#### Task data:

________________________

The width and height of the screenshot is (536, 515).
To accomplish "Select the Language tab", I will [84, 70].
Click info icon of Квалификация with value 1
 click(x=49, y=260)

________________________

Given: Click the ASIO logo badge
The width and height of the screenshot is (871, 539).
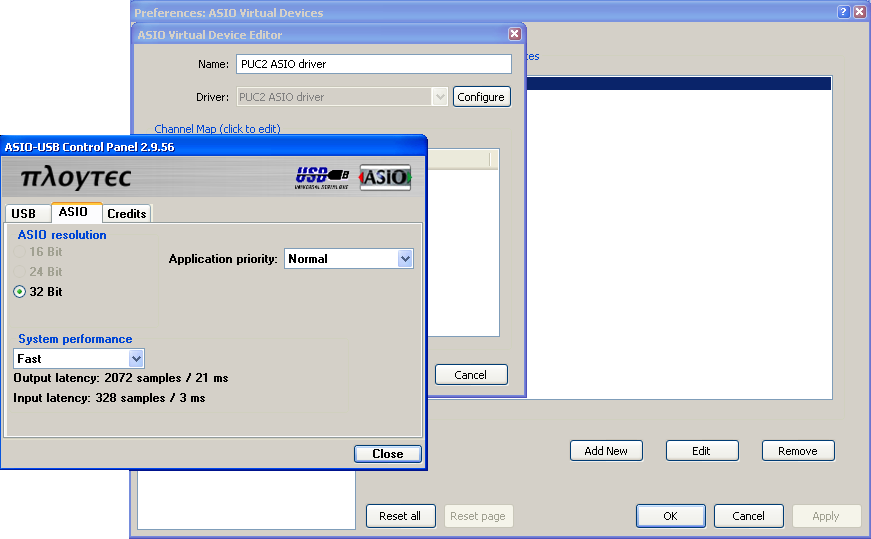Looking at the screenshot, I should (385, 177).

________________________

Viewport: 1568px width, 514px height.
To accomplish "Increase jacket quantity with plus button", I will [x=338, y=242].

________________________

#### What is expected:
Go through the records and report each line that contains "accomplish".

#### Written answer:
To accomplish "Select the Language tab", I will [84, 70].
To accomplish "Increase jacket quantity with plus button", I will [x=338, y=242].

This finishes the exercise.